自分の誕生日もろくに祝わないなんてこの世のアニマと、両親と、お前に食われた動物にだって。


それに俺に対してだって失礼だと。




お前は生きていて良い人間だし、誰にも文句はいわれる筋合いだって無いはずだ。
そりゃあお前は無愛想だし、何考えているかわかんねぇ時もあるし、素性だってわかんねぇ。
でも、それとこれは別物だろう?

…だから、生まれてきてありがとうって俺から祝わせろ、と。


うん、確かに去年言った。
出会って一年、誕生日を言わなかったあいつに対し、問い詰めて聞き出した俺の成果だが。

過ぎてしまったものは仕方ないが次は絶対に何か祝わせろ、と脅しのように言った。


















・・・・・・でも、

これは無いんじゃないでしょうか、グスタフよ。






『新しき日々を』





夜中に聞いて欲しい、と言う言葉に従い彼の誕生日であるこの日、ロベルトはささやかなプレゼントとしてワインを一つを持って彼のいる部屋のドアをコンコンと叩いた。


「グスタフ、俺。
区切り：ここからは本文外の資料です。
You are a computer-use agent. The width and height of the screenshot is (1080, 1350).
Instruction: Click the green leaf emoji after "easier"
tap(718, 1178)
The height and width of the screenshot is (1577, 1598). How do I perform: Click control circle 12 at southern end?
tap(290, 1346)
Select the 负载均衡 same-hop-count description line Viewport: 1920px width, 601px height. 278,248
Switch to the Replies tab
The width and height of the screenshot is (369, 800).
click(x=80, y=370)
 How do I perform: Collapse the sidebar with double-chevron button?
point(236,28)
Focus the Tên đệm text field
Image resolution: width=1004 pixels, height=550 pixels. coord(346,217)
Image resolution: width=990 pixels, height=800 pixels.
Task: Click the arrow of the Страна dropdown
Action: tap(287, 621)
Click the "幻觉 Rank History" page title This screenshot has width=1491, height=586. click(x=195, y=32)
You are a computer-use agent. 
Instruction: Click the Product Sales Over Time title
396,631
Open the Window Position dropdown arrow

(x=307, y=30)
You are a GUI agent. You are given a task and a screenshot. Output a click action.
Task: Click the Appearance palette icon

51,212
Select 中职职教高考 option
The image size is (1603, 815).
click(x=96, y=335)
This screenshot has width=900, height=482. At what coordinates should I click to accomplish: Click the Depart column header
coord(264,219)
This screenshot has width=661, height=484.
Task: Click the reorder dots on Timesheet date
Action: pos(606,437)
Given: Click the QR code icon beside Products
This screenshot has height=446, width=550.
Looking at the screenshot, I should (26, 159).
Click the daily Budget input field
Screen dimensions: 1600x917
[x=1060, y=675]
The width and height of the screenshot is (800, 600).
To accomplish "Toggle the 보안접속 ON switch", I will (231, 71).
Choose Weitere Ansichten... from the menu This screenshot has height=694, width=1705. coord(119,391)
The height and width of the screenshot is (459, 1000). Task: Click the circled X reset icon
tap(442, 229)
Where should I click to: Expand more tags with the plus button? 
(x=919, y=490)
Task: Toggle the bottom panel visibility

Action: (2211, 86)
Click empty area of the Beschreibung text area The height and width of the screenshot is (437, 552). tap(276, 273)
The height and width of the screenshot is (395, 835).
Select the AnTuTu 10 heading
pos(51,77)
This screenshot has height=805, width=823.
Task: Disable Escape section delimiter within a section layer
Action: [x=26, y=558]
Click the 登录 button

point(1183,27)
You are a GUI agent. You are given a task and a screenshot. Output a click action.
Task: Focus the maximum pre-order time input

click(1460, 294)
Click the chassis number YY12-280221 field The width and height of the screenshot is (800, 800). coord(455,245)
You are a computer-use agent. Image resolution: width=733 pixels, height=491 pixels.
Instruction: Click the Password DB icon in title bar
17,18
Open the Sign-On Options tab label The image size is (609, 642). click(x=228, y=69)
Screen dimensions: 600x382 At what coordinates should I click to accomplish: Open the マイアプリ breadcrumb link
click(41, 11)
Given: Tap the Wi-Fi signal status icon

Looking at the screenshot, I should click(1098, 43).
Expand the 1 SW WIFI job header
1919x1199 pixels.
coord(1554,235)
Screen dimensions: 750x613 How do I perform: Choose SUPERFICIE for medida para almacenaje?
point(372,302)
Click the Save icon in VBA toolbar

入るぜ?」

そして相手の返事が返ってくる前にロベルトは部屋を空けると中に足を踏み入れた。

剣の手入れをしていたと思われるグスタフが此方を向き、二人の目が合えば、ロベルトはワインを掲げて笑みを浮かべた。
グスタフもそれを見れば口はしに笑みを浮かべると今まで手入れをしていた炎の剣を鞘に戻してベッドの横に立てかけた。

「まず、・・・・誕生日、おめでとう。だな?これは先ず気持ちだと思えよ。」

それを見れば、ロベルトは相手に祝いの言葉をかけ、
そのまま宿備え付けのグラスを取ってテーブルに置き並々とワインを注ぎながらにそういった。

グスタフはそれまではベッドに座っていたのだがそれにあわせて立ち上がるとロベルトの向かいに腰を下ろした。